• Texto dado

§

Consideremos vagamente la visión erótica de nuestros tebeos. El Guerrero del Antifaz, desde 1944, ha mantenido el corazón completamente puro, tal como lo dejó en aquella fecha en manos de doña Ana María, tan virginal y rubia como corresponde a cualquier idealización de alienador romanticismo primario. Fernando, por su parte, ha sido fiel al recuerdo de Sarita, la sirvienta de doña Ana María y, como ella, perpetuamente abocada a las mismas aventuras: dos Justinas en potencia cuya virtud secular las ha salvado a ultranza de cien muertes del honor «más horribles que la vida misma» (una vez, la virtuosa dama estuvo a punto de clavarse un puñal antes de dejarse ultrajar por un moro o un judío o algo por el estilo). Esta idea purificada del amor ha prevalecido intacta durante el itinerario violento que son las aventuras de los dos héroes cristianos por tierras africanas. El amor ha sido mantenido como perfecta sublimación de las conveniencias sociales: el Guerrero no rozará la piel de la amada hasta que el convencionalismo social-tipo, el matrimonio, se vea realizado. Y, naturalmente, a lo largo de estos años han ido sucediéndose enemigos diabólicos que han dado mucha guerra al héroe apartándole de cualquier posibilidad matrimonial.
Desde el principio entraron en juego elementos eróticos -ergo diabólicos- que ponían sobreaviso al pequeño lector. La mora Zoraida, perfectamente inolvidable, o la Mujer Pirata, o la Princesa Asmina, o muchas judías o las favoritas de mil sultanes malvados, lo sacrificaron todo -posición social, favores de reyes e incluso la vida- con tal de conseguir los amores del héroe, cuya fijación en los rubios ideales castellanos -¿Ana María o Fernando?- le apartaron en todo momento de caer en la tentación. El desahogo físico era la lucha, siempre al lado de Fernando, quien incluso llegó a sufrir torturas atroces por su amo... de las cuales era, naturalmente, salvado por éste. El rechazo que el héroe ha hecho siempre de toda posibilidad erótica representa toda una actitud social, un aviso permanente: a la mujer-mujer (Zoraida fue una hembra bien ardiente, hasta que le tocó morir, arrepentida de haberlo sido) se opone la mujer-mito; al desahogo erótico se opone la vida en comunidad masculina y la lucha con justificaciones de reivindicación histórica. En cierta manera, las aventuras del Guerrero del Antifaz equivalían a las ideas que la clase media inculca a sus cachorros acerca de la relación erótica: al final de la misma siempre existe, bien agazapada, una mortal enfermedad venérea.
Los compañeros del Guerrero, en la corte de algún visir mal nacido, son obligados a pasar por una tabla tambaleante con cuchillos envenenados y colocados de punta: al tambalearse la tabla tuvimos hermosos primeros planos de cuerpos -jóvenes y ancianos, masculinos y femeninos- atravesados por los cuchillos. Una bailarina mora, a quien se quería obligar a bailar sobre brasas ardientes, fue defendida por un capitán, que al ser descubierto sufrió en tres viñetas tres tormentos sucesivos: el potro con cuchillos afilados, el fuego lento y la aplicación de hierros candentes, lo cual, desde luego, no nos ahorró una espléndida escena de la bailarina quemándose los pies al bailar descalza sobre las brasas. El rostro de Zoraida fue desfigurado con hierro candente y el Guerrero fue colgado -casi sin salvación posible- sobre una gigantesca olla de aceite hirviendo, en medio de una plaza pública.

§

• Datos mostrados

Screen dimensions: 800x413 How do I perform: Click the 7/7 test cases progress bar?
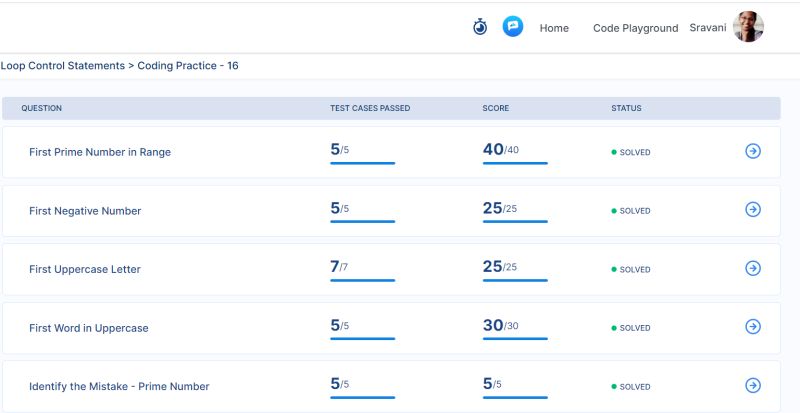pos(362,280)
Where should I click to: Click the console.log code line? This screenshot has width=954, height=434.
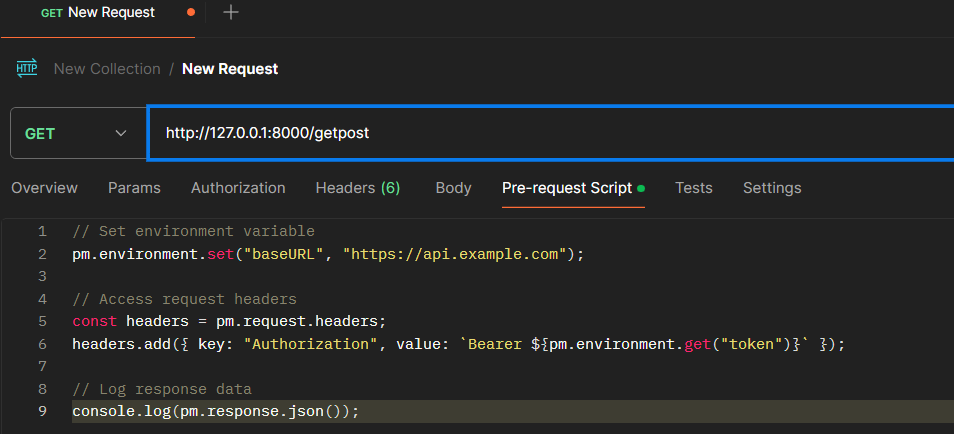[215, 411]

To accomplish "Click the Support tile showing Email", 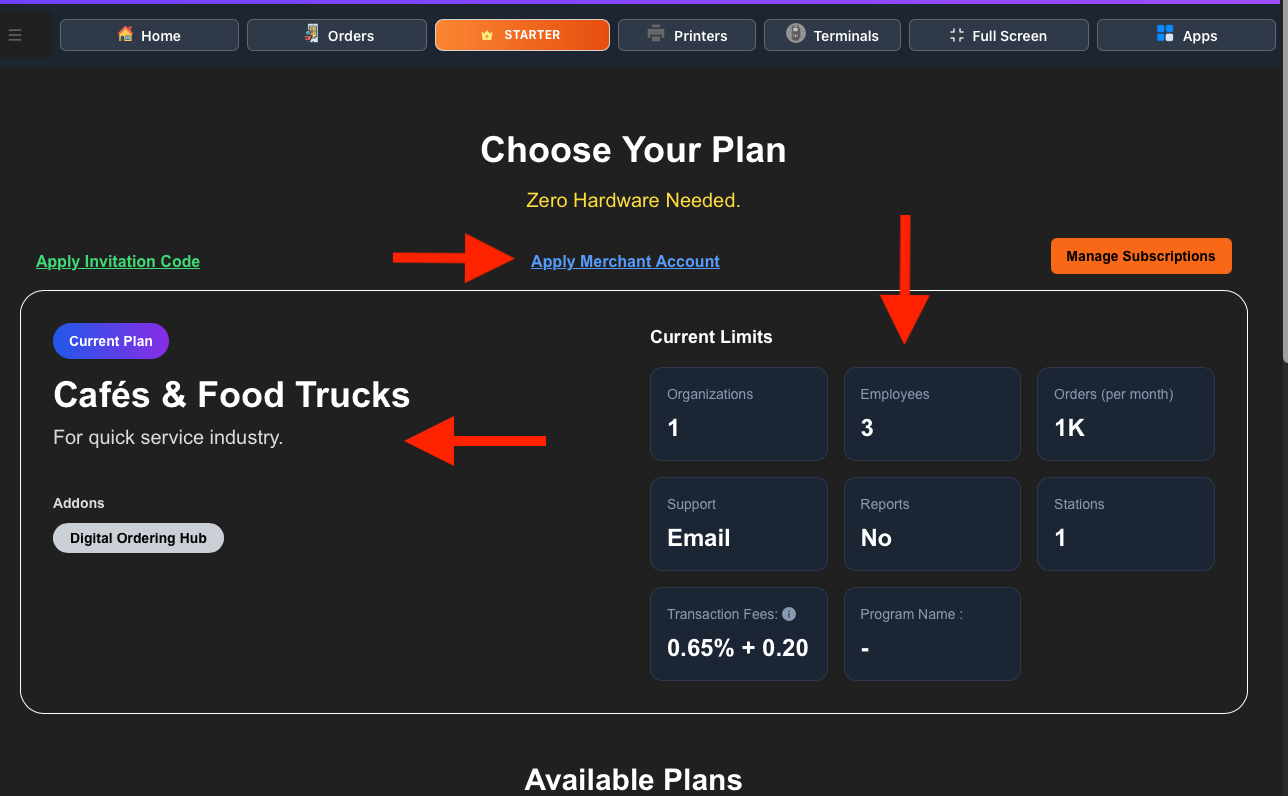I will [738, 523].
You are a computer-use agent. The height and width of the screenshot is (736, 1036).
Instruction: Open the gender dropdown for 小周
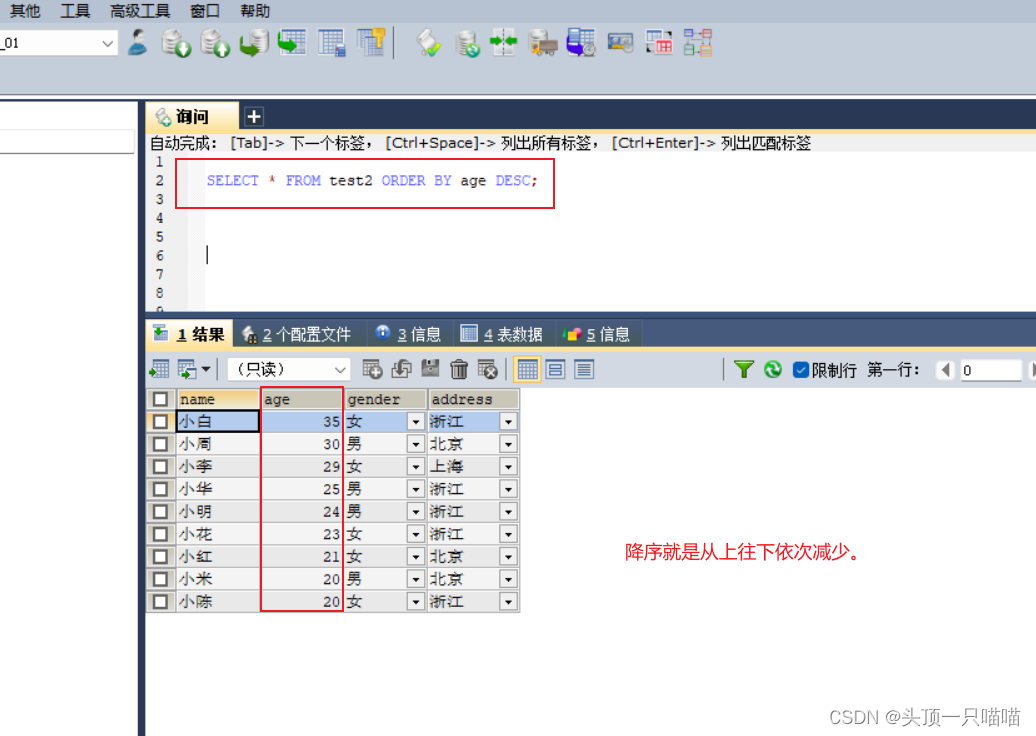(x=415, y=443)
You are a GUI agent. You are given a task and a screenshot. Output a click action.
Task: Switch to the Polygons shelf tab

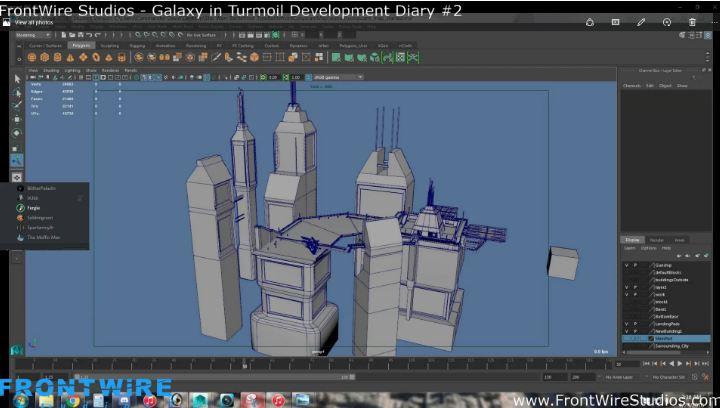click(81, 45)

§

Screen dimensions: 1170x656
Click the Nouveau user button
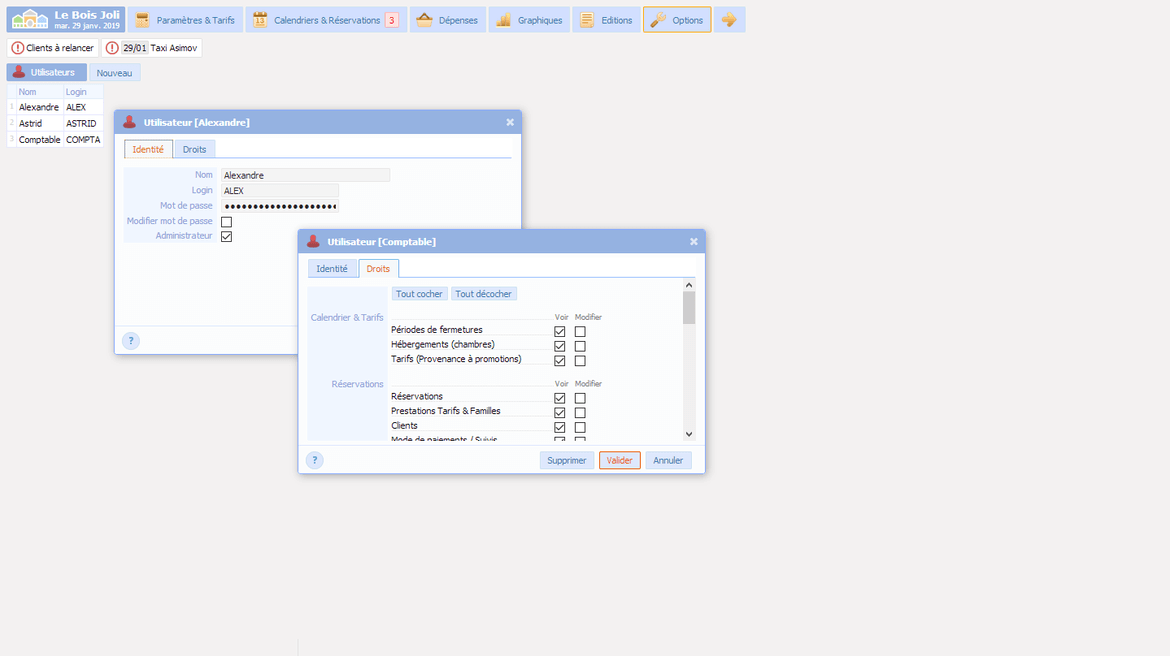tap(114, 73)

§

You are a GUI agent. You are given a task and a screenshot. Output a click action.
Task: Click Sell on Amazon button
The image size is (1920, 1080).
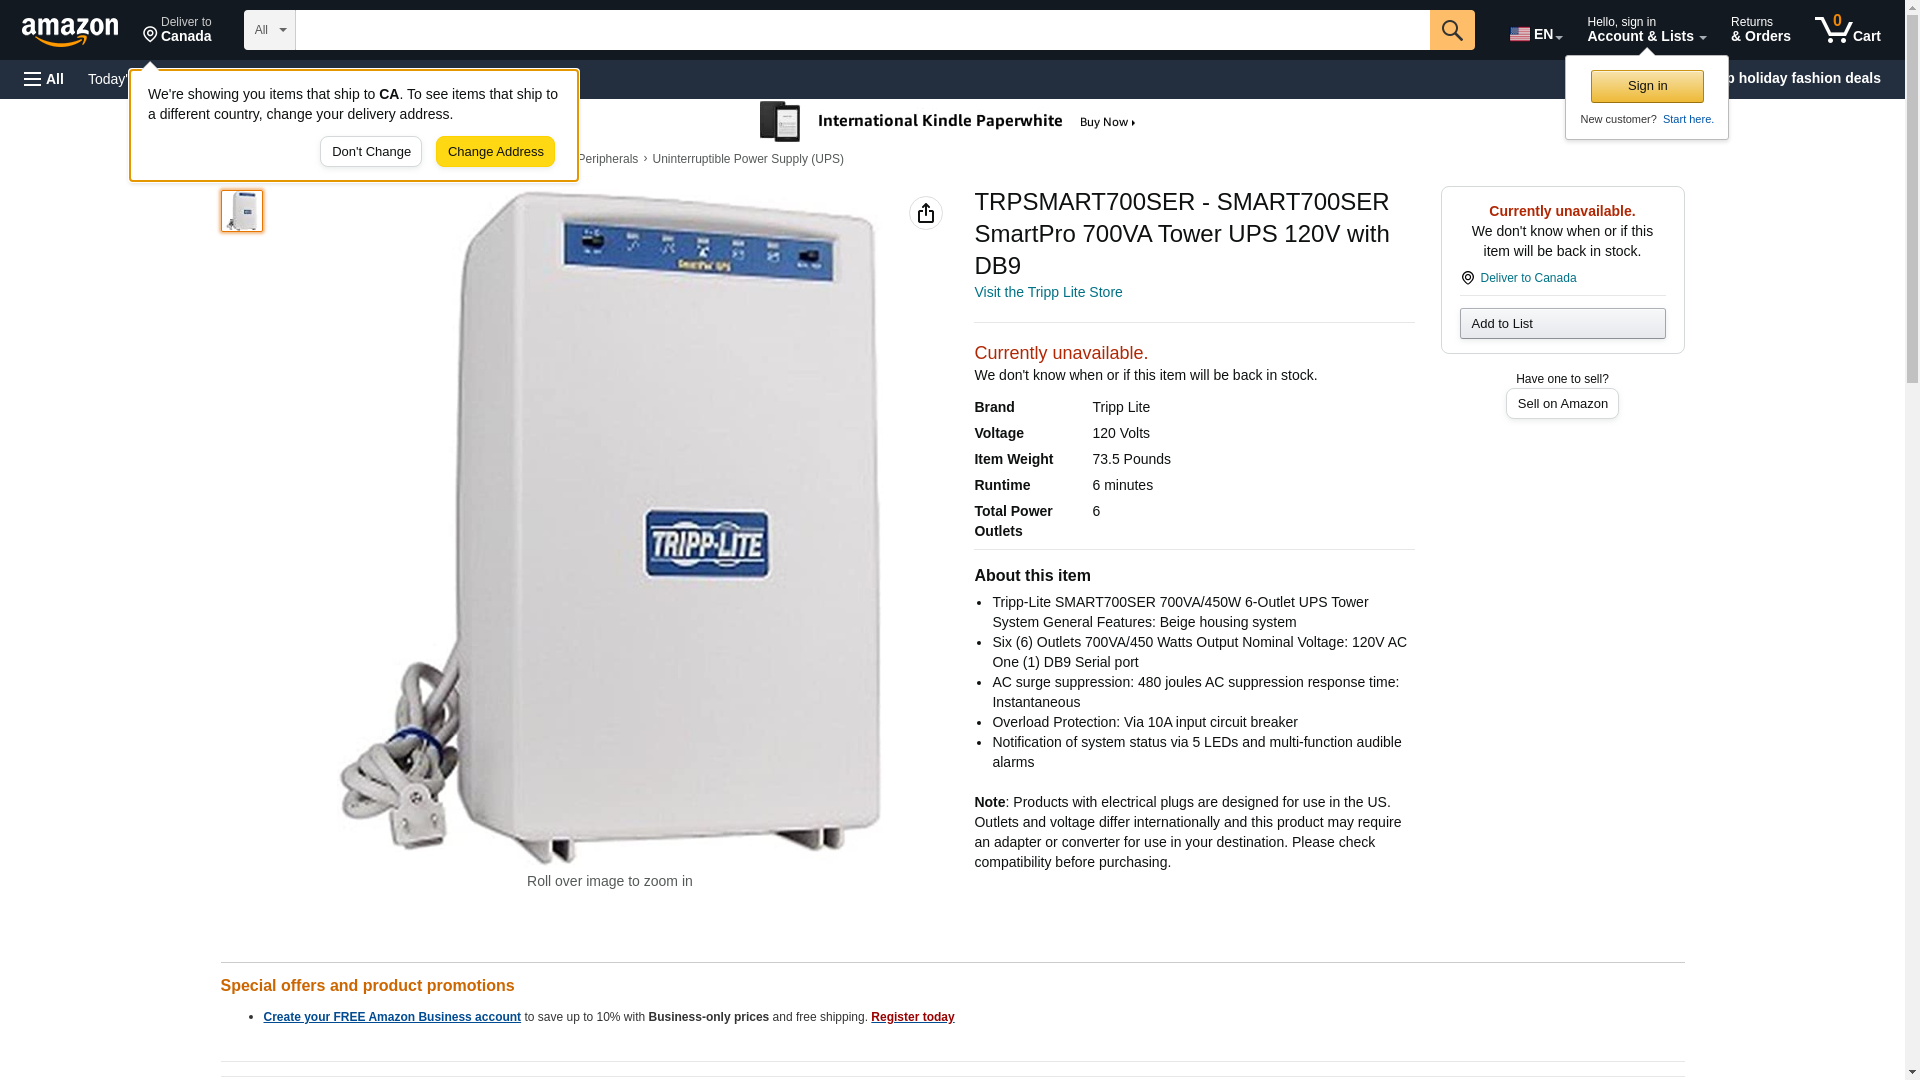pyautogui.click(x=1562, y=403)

§

• Tarea 1
Según el texto, ¿qué tormentos sufre en tres viñetas el capitán que defiende a la bailarina mora? Nómbralos todos.
• Tarea 2
Copia del texto el fragmento que empieza en "Los compañeros del" y termina en "una plaza pública.", con ambas partes incluidas.

• Solución 1
- El potro con cuchillos afilados
- El fuego lento
- La aplicación de hierros candentes

• Solución 2
Los compañeros del Guerrero, en la corte de algún visir mal nacido, son obligados a pasar por una tabla tambaleante con cuchillos envenenados y colocados de punta: al tambalearse la tabla tuvimos hermosos primeros planos de cuerpos -jóvenes y ancianos, masculinos y femeninos- atravesados por los cuchillos. Una bailarina mora, a quien se quería obligar a bailar sobre brasas ardientes, fue defendida por un capitán, que al ser descubierto sufrió en tres viñetas tres tormentos sucesivos: el potro con cuchillos afilados, el fuego lento y la aplicación de hierros candentes, lo cual, desde luego, no nos ahorró una espléndida escena de la bailarina quemándose los pies al bailar descalza sobre las brasas. El rostro de Zoraida fue desfigurado con hierro candente y el Guerrero fue colgado -casi sin salvación posible- sobre una gigantesca olla de aceite hirviendo, en medio de una plaza pública.